Research findings form an important part of delivering excellent patient care. Although sometimes considered an academic activity, research draws on many skills – not only do researchers need to know their field, and have critical thinking, analytical, design and interpretation skills, they have to manage the many practical issues that are encountered when carrying out research.

The best approach

This includes organising studies and recruiting subjects – who could be patients, carers or staff – managing a budget, solving problems, working with others and fulfilling a range of governance requirements.

Doing this on your own for the first time is not the best approach. Rather, in common with other professional learning, a key way of developing skills is to work with experienced people, both nurses and other professionals.

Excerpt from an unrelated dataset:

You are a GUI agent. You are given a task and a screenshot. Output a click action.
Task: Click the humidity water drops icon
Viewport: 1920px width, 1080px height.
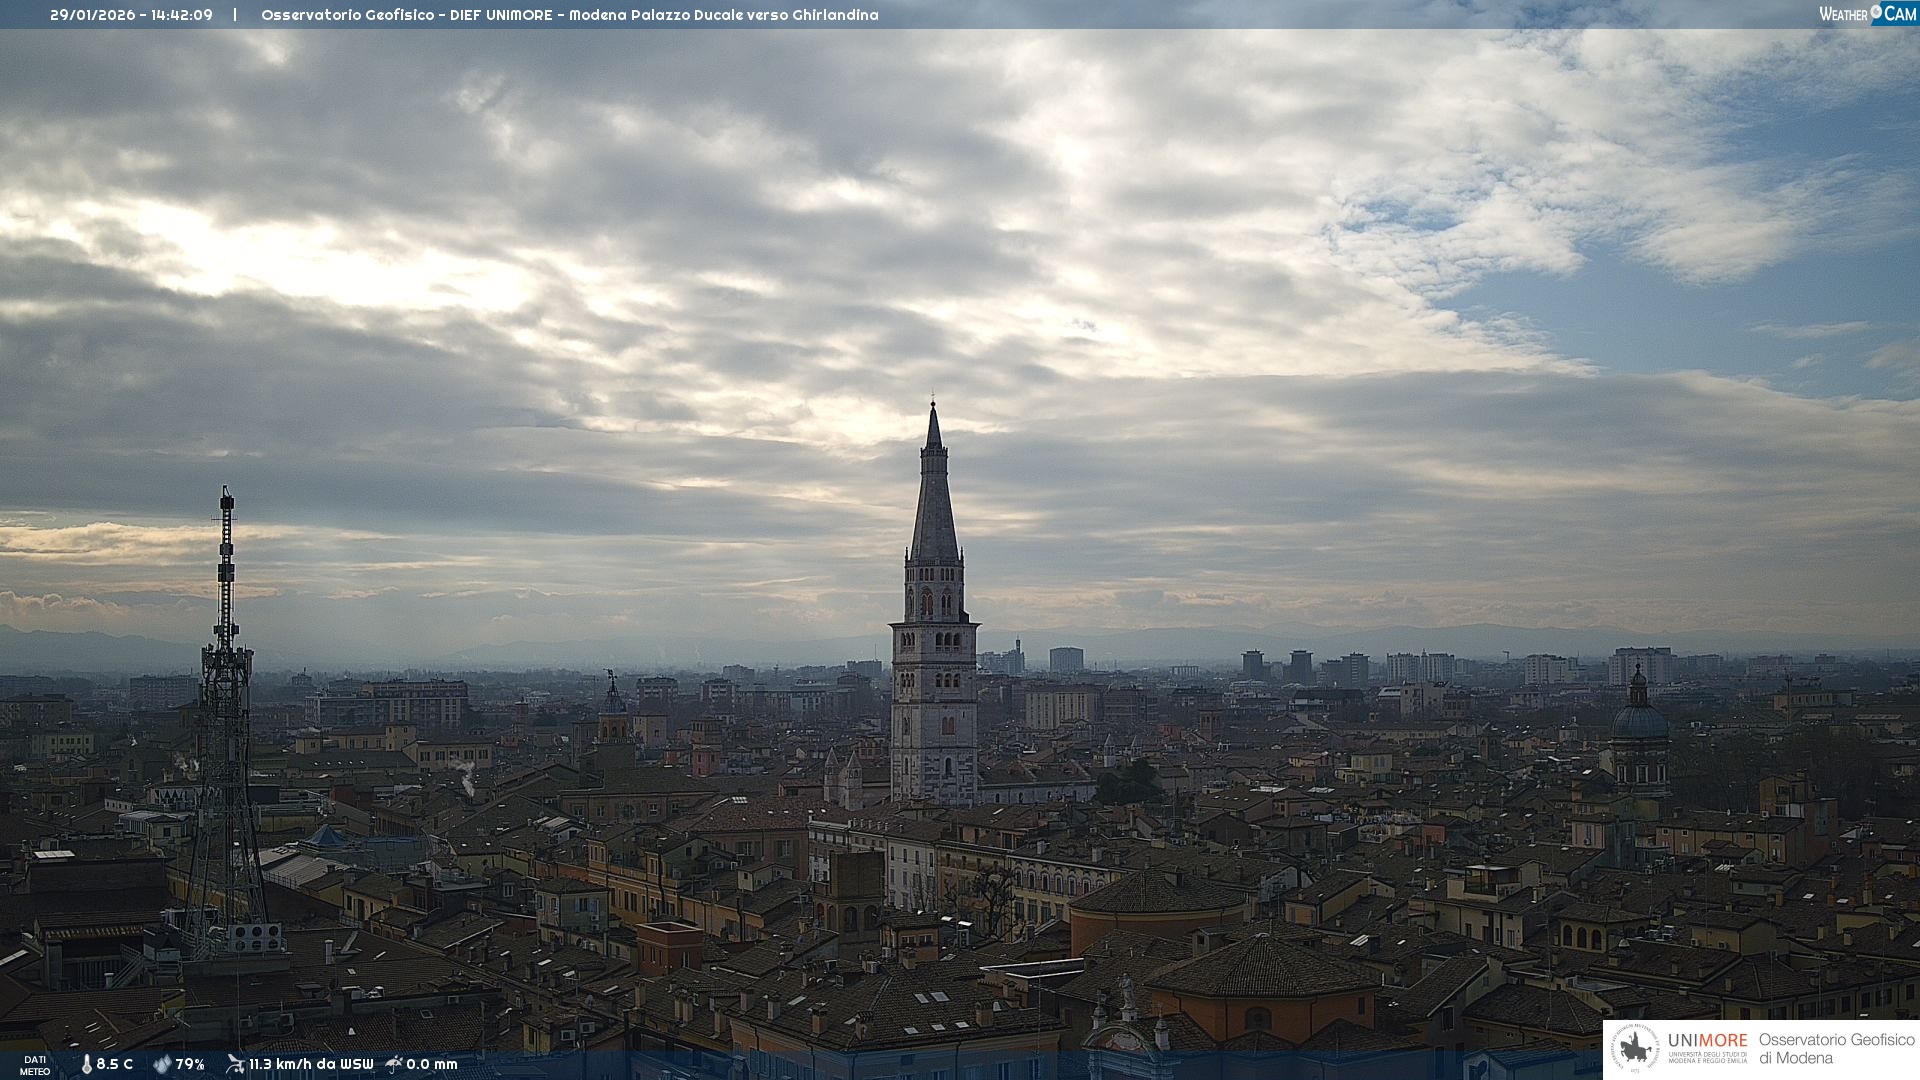pos(162,1064)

From trial design and running a randomised controlled trial, to analysing qualitative data and undertaking realistic evaluation, I have learned so much from colleagues and increased my repertoire. I have seen firsthand the commitment, tenacity and organisational skills required to initiate and complete a study, through to disseminating the results.

Wonderful opportunity

Before embarking on a small project, which you may think is of manageable size, find out what researchers are doing in your organisation, including studies that are planned or under way, and how you might contribute.

This might be the first step to a research career or just a one-off experience. Either way, you can learn from people who are skilled in contrasting paradigms, using a variety of methods and analytical techniques.

What better way is there to learn than by allying yourself to an expert? Your contribution might be small at first, but with experience it could grow. Everyone has to start somewhere, and taking part in a research programme is a wonderful opportunity to learn about all the elements that make up a successful research project.


Caroline Shuldham is chair of the RCNi editorial advisory board. A former nursing director, she is an independent adviser on research, teaching and mentoring.